Annotation: Percy Jackson’s life is turned upside down when he learns that his father is the Greek god, Poseidon.  When he is accused of stealing Zeus’ lightning bolts, can he prove his innocence and save his mother, who is being held captive in Hades?

About the Director: Born in 1958 in Spangler, Pennsylvania, Chris Columbus studied film at the Tisch School of the Arts at NYU.  He went on to work as a screenwriter on such projects as Gremlins, The Goonies and Young Sherlock Holmes before making his directorial debut in 1987 with the comedy Adventures in Babysitting.  Some of his most famous early films are Home Alone and Mrs. Doubtfire.

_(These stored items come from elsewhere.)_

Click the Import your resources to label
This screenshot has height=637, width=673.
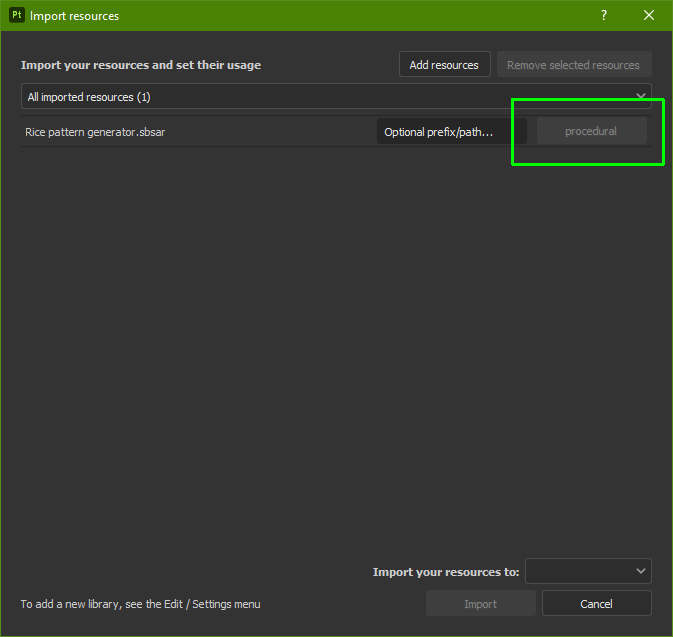point(445,572)
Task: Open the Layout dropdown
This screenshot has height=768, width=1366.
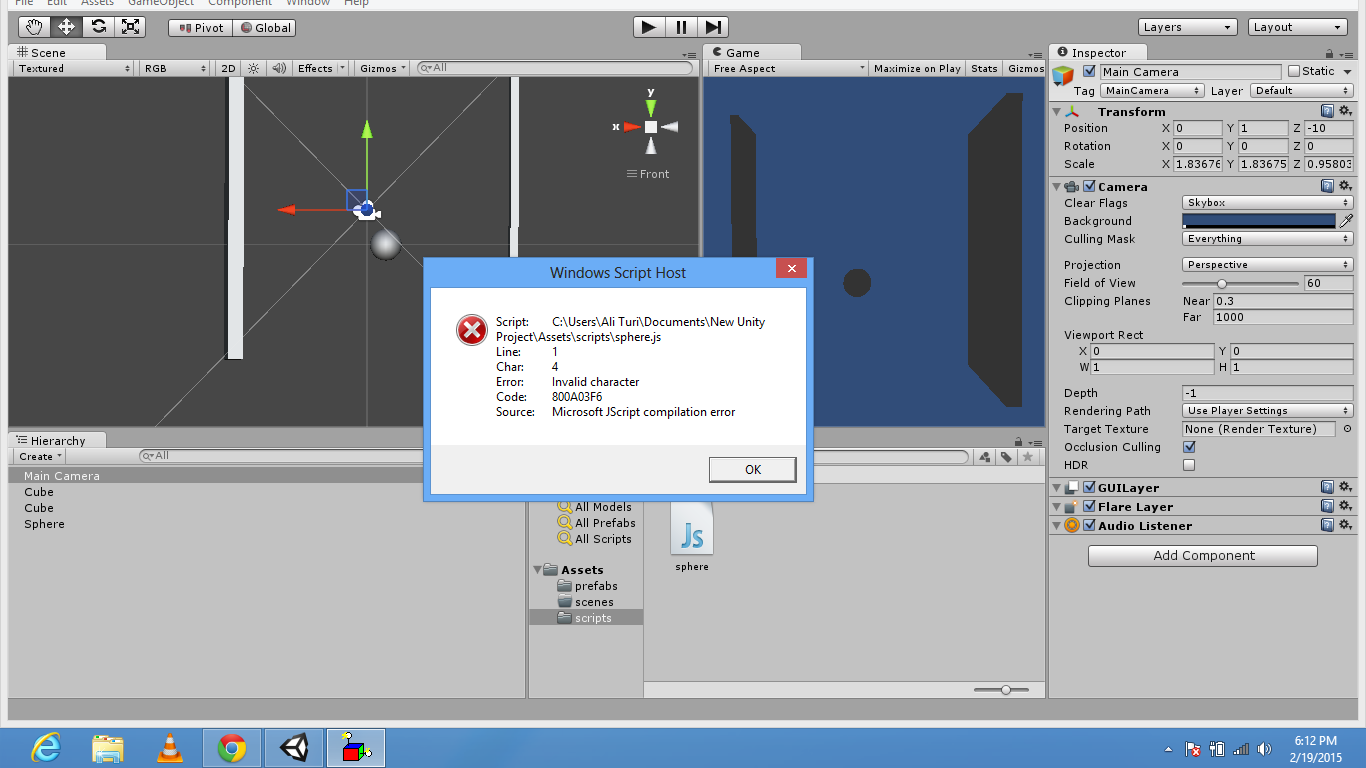Action: pyautogui.click(x=1297, y=26)
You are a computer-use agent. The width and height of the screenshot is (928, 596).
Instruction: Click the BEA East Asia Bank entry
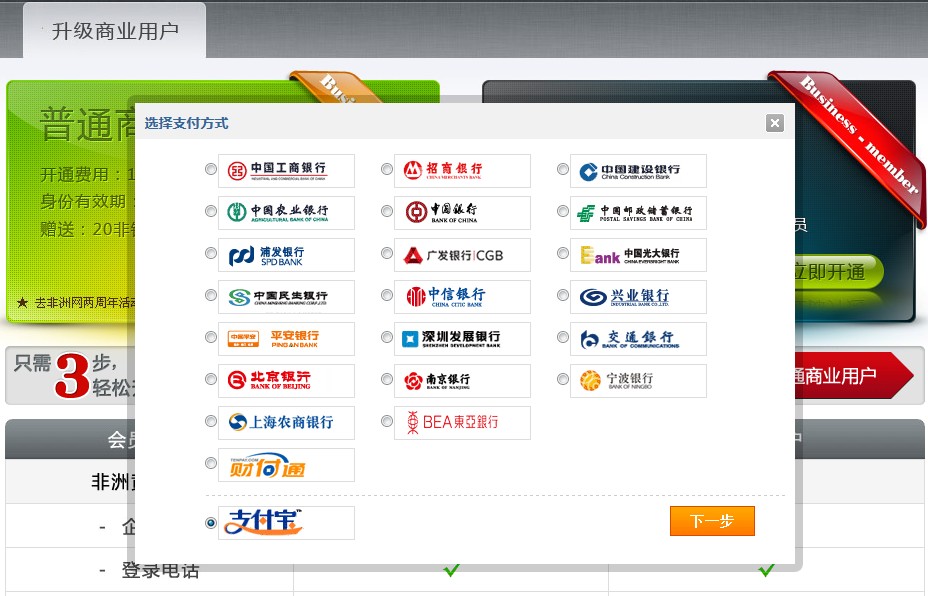pyautogui.click(x=462, y=422)

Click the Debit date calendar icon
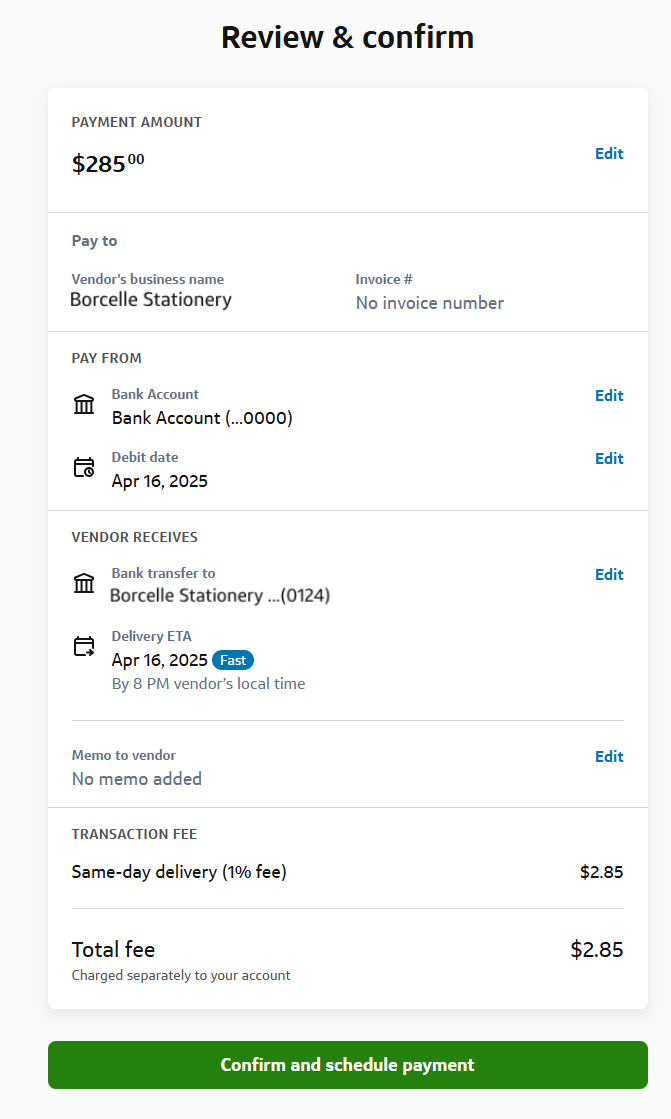[x=84, y=467]
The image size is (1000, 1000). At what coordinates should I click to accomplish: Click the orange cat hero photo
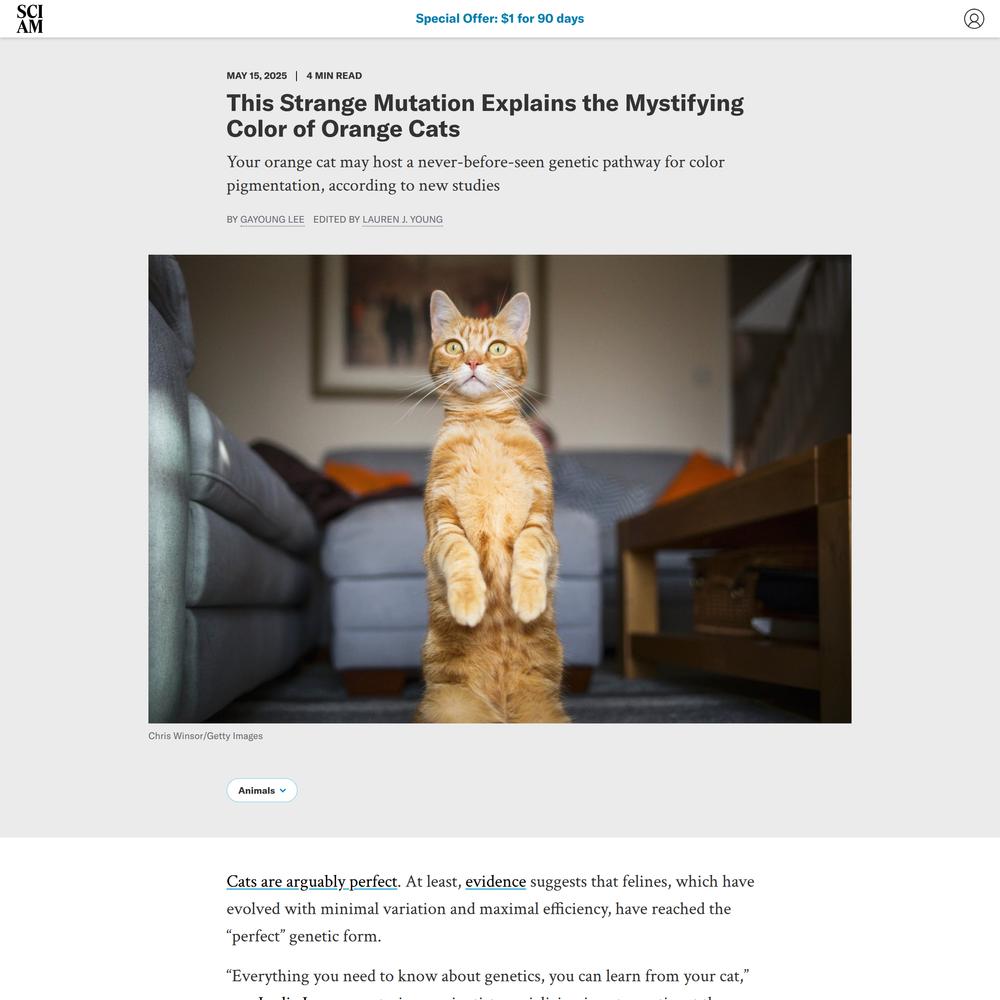tap(499, 489)
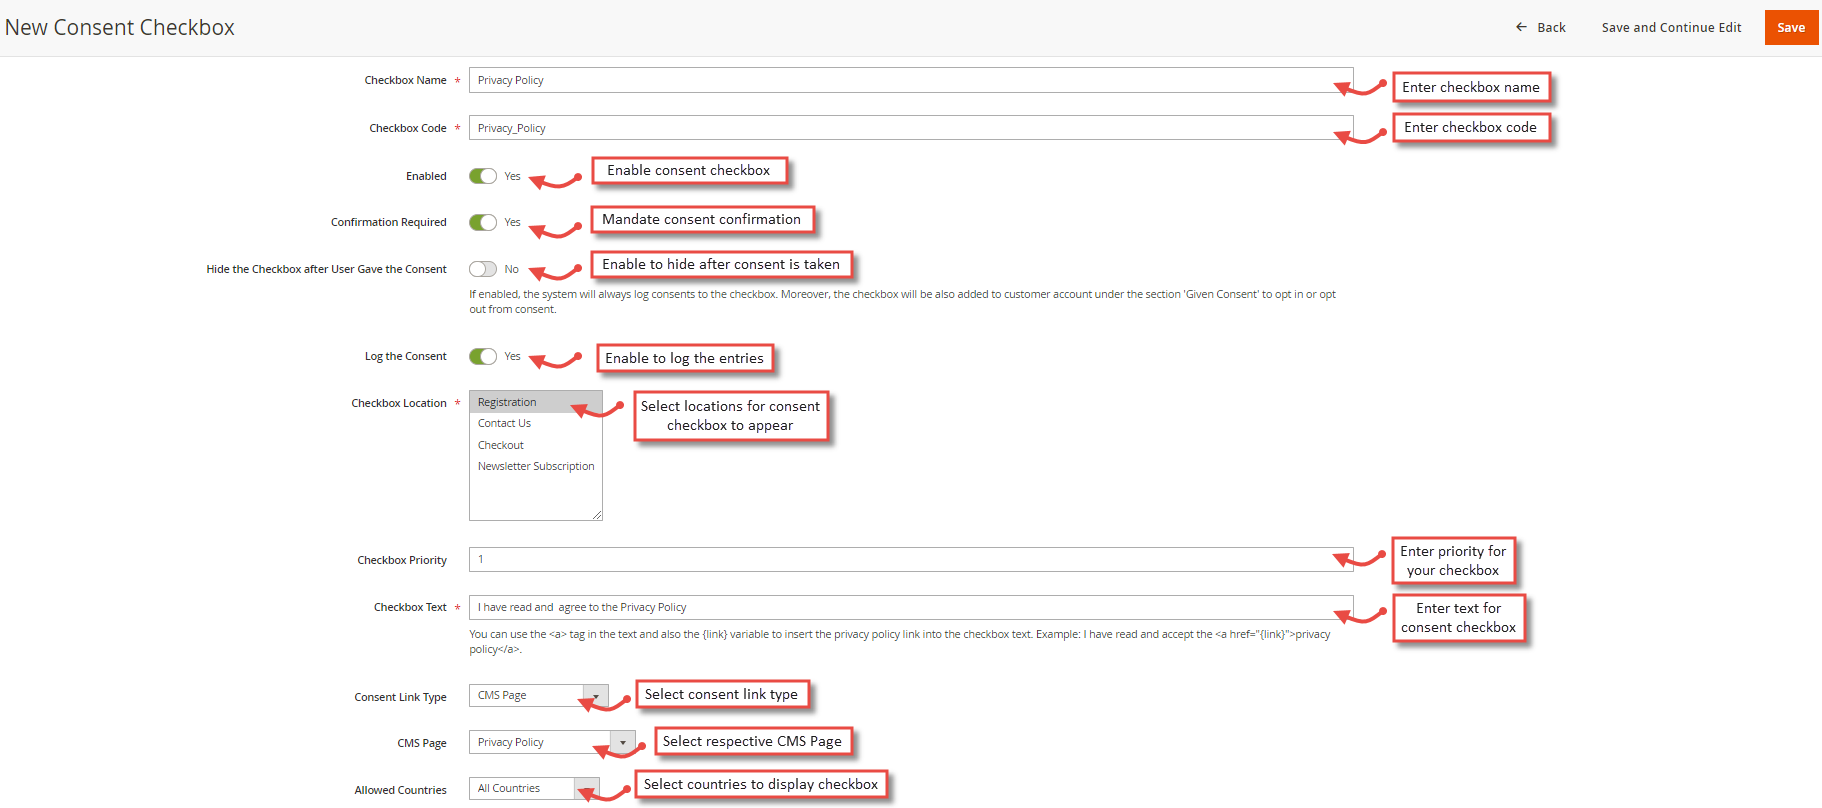Click the Back link in header

click(x=1541, y=27)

In 2001 and 2002, Columbus directed the first two installments of the Harry Potter films, then the 2005 musical film Rent, and the teen comedy I Love You, Beth Cooper in 2009.  Columbus is married and has four children, who occasionally appear as extras in his films.  He currently lives in Pacific Heights in San Francisco.

Genre: Action, Adventure

Curriculum Ties: Greek mythology

Discussion Ideas:
1) What kind of powers does Percy inherit from his father?  What kind of power would you want if you were the child of a god?
2) If you haven’t read the books, what do you think might happen next?
3) Would it be possible to have Egyptian or Norse mythology in a modern context?  What would that look like?

Interest Age: 12 and older

Challenge Issues: a drug-like substance, gambling

Challenge Defense Ideas:

• Become familiar with the film and its content.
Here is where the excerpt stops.